What you need to do >> Scan the records for the string "ekstra". State how many lines contain it and add nothing.

Segment Start: Data listing

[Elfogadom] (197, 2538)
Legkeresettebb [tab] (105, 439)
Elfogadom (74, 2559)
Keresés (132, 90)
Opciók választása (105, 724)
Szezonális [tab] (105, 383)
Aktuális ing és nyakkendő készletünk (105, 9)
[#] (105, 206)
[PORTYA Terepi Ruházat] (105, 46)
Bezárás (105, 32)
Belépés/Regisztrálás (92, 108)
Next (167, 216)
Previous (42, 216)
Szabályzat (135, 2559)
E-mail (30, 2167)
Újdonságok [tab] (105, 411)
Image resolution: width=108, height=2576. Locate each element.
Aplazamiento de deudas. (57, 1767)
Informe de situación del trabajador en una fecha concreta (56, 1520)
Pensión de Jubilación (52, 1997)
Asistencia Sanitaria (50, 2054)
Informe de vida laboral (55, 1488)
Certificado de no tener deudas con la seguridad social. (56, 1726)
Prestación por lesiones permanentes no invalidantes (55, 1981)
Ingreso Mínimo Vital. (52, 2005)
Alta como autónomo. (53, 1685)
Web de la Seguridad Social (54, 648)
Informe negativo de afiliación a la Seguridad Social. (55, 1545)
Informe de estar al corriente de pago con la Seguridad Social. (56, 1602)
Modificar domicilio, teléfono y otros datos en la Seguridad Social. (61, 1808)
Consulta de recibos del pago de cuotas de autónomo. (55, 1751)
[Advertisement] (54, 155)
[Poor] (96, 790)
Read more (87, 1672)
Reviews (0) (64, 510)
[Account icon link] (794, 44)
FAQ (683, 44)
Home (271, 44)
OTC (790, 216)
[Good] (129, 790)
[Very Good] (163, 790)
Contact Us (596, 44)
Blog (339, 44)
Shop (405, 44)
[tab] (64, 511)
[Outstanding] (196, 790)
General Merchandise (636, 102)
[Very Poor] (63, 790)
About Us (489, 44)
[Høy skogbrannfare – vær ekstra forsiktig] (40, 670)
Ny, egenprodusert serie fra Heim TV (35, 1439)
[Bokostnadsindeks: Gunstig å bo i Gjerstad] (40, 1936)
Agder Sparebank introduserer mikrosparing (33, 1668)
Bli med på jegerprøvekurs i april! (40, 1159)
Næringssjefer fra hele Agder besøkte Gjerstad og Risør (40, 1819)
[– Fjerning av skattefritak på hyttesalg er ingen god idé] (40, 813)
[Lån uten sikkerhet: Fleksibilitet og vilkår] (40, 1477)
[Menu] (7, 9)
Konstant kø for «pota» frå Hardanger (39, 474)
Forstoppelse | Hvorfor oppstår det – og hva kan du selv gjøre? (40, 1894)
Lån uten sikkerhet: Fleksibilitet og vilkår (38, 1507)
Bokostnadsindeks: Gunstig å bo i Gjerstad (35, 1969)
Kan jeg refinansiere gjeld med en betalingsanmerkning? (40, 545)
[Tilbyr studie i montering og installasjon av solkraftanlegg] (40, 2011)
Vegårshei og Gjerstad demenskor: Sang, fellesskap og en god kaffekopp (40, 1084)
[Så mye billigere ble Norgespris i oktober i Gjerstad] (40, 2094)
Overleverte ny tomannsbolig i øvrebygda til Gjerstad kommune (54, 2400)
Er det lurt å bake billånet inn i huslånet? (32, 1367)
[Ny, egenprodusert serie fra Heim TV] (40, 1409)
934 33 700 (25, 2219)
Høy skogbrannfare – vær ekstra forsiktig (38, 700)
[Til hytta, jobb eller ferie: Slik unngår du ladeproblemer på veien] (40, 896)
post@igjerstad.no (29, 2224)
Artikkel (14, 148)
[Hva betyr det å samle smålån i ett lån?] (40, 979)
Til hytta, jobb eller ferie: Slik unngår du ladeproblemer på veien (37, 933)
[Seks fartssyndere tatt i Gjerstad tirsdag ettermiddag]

Segment End: Data listing

Output for this task >> 2